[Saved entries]
+---+
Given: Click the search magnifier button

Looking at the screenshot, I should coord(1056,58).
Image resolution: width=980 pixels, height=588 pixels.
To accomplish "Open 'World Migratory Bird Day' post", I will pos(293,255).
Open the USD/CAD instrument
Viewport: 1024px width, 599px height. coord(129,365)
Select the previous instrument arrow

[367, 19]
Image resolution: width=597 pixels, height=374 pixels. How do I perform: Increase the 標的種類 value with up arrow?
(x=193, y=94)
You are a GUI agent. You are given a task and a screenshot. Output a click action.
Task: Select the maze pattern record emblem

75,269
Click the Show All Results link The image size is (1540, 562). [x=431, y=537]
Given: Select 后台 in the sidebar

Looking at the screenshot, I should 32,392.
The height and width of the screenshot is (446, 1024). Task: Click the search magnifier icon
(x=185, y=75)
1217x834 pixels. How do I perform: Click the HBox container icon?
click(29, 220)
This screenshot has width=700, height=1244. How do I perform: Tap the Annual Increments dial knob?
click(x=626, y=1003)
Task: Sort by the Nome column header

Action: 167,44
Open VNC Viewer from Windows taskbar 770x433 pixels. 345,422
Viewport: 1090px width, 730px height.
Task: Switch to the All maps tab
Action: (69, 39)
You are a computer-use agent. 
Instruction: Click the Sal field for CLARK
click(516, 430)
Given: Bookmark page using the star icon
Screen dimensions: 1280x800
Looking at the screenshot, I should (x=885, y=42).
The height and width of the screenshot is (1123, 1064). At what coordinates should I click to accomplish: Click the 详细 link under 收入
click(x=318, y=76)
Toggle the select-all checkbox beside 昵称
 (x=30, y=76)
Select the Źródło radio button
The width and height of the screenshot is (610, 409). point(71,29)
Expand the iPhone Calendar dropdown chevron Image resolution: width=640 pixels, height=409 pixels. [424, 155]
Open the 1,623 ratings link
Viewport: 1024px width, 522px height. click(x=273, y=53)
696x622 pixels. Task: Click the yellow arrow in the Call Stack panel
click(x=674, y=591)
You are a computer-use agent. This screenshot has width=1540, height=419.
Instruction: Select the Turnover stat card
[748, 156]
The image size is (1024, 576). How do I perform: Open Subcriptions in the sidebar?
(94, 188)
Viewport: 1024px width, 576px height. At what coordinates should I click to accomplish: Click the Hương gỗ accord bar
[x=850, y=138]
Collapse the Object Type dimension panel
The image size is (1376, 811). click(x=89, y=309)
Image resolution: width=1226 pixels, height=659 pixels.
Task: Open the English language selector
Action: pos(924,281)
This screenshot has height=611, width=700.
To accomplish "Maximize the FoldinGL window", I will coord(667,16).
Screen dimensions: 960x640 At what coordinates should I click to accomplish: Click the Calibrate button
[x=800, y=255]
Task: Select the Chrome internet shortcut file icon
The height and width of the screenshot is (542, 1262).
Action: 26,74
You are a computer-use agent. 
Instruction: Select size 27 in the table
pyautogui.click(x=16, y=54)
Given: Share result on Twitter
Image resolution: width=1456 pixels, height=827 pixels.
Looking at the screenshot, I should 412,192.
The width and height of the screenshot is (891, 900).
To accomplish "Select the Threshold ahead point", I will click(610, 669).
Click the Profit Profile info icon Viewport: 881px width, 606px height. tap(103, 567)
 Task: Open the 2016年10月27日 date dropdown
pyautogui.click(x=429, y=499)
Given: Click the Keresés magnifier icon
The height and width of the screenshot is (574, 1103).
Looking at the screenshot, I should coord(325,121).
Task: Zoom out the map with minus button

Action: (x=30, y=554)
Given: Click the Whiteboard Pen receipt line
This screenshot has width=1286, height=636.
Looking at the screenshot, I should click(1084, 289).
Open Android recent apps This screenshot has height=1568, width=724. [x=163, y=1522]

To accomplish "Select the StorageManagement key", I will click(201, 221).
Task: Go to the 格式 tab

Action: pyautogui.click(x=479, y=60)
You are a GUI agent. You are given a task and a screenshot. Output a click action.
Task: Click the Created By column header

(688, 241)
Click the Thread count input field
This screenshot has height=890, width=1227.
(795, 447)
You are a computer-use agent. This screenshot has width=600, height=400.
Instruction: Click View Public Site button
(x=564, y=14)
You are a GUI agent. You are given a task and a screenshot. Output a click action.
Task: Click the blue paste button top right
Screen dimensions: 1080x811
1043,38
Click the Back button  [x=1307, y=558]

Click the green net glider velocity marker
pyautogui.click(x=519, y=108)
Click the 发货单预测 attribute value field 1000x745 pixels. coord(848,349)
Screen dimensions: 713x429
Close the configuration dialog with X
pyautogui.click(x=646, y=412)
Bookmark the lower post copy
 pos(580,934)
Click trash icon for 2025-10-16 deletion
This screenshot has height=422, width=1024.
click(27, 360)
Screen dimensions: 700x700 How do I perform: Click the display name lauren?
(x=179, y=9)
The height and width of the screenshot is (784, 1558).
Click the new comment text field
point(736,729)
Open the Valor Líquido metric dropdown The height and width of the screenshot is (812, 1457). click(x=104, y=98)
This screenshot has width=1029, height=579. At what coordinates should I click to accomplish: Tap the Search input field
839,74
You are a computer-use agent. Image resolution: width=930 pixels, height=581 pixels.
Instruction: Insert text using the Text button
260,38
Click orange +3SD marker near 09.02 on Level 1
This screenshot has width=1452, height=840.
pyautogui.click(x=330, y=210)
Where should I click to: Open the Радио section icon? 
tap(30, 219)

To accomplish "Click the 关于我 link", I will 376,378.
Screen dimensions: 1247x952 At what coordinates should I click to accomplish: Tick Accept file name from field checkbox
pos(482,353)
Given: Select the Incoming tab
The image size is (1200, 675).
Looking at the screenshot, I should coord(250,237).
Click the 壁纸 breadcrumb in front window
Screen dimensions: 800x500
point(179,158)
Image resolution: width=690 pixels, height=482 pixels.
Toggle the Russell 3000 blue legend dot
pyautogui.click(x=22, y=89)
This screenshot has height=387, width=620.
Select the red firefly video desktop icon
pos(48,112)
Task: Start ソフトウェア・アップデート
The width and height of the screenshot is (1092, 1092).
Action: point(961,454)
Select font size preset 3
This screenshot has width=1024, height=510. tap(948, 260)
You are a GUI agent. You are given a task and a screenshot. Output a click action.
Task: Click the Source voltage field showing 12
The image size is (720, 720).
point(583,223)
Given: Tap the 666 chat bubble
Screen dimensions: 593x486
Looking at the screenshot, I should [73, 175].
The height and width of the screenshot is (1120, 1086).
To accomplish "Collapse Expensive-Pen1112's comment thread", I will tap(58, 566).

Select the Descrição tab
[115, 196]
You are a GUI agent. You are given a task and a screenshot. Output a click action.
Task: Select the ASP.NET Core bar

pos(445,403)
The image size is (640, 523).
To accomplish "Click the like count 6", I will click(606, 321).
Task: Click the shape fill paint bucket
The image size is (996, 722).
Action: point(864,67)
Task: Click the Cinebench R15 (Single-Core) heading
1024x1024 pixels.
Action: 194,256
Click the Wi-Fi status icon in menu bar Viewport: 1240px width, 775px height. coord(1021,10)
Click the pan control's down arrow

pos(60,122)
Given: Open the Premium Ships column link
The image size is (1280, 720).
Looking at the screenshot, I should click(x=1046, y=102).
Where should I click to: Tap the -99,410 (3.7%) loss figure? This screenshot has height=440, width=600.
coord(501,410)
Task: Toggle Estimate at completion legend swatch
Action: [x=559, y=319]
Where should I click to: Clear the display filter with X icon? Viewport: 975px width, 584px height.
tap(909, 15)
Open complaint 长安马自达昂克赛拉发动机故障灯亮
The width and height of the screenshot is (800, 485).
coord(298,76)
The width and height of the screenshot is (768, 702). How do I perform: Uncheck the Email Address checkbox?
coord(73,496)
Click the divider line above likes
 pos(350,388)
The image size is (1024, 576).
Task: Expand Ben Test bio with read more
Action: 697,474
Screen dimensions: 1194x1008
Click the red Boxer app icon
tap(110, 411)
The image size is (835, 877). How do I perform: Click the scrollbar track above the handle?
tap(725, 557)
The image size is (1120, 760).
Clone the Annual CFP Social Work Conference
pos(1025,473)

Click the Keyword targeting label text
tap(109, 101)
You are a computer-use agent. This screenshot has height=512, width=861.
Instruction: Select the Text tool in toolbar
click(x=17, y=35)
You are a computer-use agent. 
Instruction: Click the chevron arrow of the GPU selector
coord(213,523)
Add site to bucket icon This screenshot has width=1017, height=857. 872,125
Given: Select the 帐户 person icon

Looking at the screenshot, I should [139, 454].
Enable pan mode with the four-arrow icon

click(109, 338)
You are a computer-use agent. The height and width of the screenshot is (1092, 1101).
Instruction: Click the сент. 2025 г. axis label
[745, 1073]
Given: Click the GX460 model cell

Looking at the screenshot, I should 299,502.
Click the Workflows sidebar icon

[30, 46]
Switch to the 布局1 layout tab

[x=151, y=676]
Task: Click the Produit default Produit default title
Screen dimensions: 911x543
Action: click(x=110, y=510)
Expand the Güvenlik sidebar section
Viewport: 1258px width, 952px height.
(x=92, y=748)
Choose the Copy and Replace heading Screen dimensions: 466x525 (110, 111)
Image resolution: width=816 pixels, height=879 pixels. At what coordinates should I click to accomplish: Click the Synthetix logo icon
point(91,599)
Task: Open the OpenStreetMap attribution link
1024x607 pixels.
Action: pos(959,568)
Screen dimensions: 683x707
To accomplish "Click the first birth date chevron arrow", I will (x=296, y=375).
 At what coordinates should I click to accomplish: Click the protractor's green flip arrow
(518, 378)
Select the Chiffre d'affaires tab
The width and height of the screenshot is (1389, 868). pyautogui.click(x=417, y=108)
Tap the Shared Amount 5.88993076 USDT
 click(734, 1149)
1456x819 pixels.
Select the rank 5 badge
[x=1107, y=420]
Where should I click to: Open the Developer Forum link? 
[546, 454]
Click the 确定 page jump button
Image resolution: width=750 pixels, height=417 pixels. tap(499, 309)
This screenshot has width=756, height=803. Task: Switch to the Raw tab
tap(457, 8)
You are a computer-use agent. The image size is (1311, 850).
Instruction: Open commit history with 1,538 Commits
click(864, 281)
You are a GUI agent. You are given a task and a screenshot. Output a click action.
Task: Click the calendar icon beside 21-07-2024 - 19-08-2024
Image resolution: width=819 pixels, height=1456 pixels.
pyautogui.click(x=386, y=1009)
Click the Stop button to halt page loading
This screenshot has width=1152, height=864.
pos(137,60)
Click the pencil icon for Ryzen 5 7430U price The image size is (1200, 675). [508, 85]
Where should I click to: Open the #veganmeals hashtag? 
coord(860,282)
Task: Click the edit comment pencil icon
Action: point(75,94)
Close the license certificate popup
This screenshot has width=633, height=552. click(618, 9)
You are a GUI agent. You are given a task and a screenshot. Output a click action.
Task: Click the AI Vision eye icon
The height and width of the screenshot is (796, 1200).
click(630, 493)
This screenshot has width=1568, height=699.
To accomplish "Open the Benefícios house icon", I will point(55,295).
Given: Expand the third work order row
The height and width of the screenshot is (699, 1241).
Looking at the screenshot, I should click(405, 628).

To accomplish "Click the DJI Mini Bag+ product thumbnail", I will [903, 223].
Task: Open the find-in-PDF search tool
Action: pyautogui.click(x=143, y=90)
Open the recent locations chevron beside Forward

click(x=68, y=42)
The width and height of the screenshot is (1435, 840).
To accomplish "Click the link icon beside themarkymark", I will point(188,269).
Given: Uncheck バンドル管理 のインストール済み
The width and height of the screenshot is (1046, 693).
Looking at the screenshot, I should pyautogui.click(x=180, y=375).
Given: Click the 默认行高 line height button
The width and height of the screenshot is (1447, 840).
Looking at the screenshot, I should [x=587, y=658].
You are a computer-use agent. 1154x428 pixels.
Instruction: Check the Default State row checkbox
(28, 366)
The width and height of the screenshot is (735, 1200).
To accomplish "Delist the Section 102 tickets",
+---+
Problem to solve = Count how many lines of the entries include the string "computer". The number is the entire answer.

Written solution = 10